3. Millennial leadership matters: Our organization, movement, and community benefit from diverse voices and decision-makers. We know that the American-Jewish institutional framework was constructed to serve a Jewish community that is dissimilar from millennial Jews in numerous ways. Emergent Givers themselves not only upended traditional modes of leadership within the circle, but by design served and continue to serve in a variety of leadership roles throughout our organization and movement.
So what does this look like in practice?
We began recruiting for the circle months before we started it. But rather than recruiting members as a normal circle might, we recruited co-chairs, who helped us to recruit members and to set up the structures, norms, and practices of the circle. We were led by 15 co-chairs, spread across our five target cities (Boston, Chicago, Dallas, New York, and San Francisco.) These co-chairs debated and voted on the five social justice topics and URJ initiatives the full group would decide between, set responsibilities like committees to establish decision-making mechanisms and proposal presentation, and recruited their friends, colleagues, and fellow community-members to join.

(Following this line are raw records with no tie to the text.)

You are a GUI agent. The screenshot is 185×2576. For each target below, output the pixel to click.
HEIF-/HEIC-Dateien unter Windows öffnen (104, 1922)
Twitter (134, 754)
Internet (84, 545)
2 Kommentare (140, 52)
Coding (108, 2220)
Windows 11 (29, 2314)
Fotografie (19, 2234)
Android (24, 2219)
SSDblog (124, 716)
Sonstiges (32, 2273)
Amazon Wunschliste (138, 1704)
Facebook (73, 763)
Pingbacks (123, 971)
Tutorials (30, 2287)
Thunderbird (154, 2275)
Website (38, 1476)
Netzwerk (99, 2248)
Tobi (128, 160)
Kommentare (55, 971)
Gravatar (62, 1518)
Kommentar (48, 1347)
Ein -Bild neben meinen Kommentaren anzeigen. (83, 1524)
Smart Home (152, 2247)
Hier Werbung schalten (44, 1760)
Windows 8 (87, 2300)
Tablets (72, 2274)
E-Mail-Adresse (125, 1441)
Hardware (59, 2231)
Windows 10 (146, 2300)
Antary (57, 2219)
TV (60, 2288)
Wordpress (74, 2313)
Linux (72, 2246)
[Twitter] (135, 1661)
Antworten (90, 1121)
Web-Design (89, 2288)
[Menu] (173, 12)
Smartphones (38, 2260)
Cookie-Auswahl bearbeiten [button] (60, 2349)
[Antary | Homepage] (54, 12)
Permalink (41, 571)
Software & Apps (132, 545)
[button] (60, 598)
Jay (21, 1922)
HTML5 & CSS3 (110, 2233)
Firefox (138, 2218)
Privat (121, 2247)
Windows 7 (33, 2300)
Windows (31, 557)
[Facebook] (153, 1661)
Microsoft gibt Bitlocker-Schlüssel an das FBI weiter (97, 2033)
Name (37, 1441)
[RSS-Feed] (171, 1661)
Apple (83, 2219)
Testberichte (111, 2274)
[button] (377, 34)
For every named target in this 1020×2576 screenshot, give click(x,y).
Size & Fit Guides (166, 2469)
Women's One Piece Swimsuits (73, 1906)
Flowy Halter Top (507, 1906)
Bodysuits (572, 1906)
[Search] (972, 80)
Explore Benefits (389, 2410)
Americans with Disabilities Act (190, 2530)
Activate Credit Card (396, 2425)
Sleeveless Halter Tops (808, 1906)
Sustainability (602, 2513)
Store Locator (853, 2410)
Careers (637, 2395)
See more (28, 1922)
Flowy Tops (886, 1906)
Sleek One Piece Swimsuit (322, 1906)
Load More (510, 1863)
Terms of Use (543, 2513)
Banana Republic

Geographic distance presented an instant problem: How could we create community – a stated need and goal of almost every Emergent Giver—when spread over five cities and three time-zones? Access to existing URJ programs and events helped. While official meetings were held with the entire cohort by video-chat, in-person get togethers arose when URJ leadership was in town. NFTY Convention in Dallas? A great opportunity to sit down with URJ Board Chair Daryl Messinger and President Rabbi Rick Jacobs. Rabbi Jacobs is in Boston for Shabbat? A Thursday evening happy hour at a student bar in Cambridge was on. Coupled with Jewish values-centered Shabbat dinners powered by Amplifier and led by co-chairs in each community, we were able to create deep personal intra-city bonds.
Finally, we were sure to share what was going on in Emergent Givers. Through the giving circle process, members learned about and offered advice on multiple URJ social justice initiatives, from gun violence prevention and racial justice to mental health at camps. Members serve on local congregational and Reform 20’s/30’s community boards, participate in fellowships like Wexner and Dorot, and impact our national lay-leadership. We look forward to inviting a number of Emergent Givers onto the URJ’s North American Board in the year ahead.
There’s no reason to assume that young people don’t have the capacity to give financially and in time and energy to American-Jewish life. Instead, communal leaders need to turn inward to search for why younger and more diverse Jews aren’t joining our institutions like they once did. The URJ continues to believe our three principles – by and for millennials (and soon Gen-Z), access, and broadened leadership—are a recipe for success. There’s no better model than a giving circle—supported by Amplifier—to help make it happen.
Sam Rubin was the Presidential Executive Fellow at the Union for Reform Judaism, the largest and most diverse movement in American Jewish life.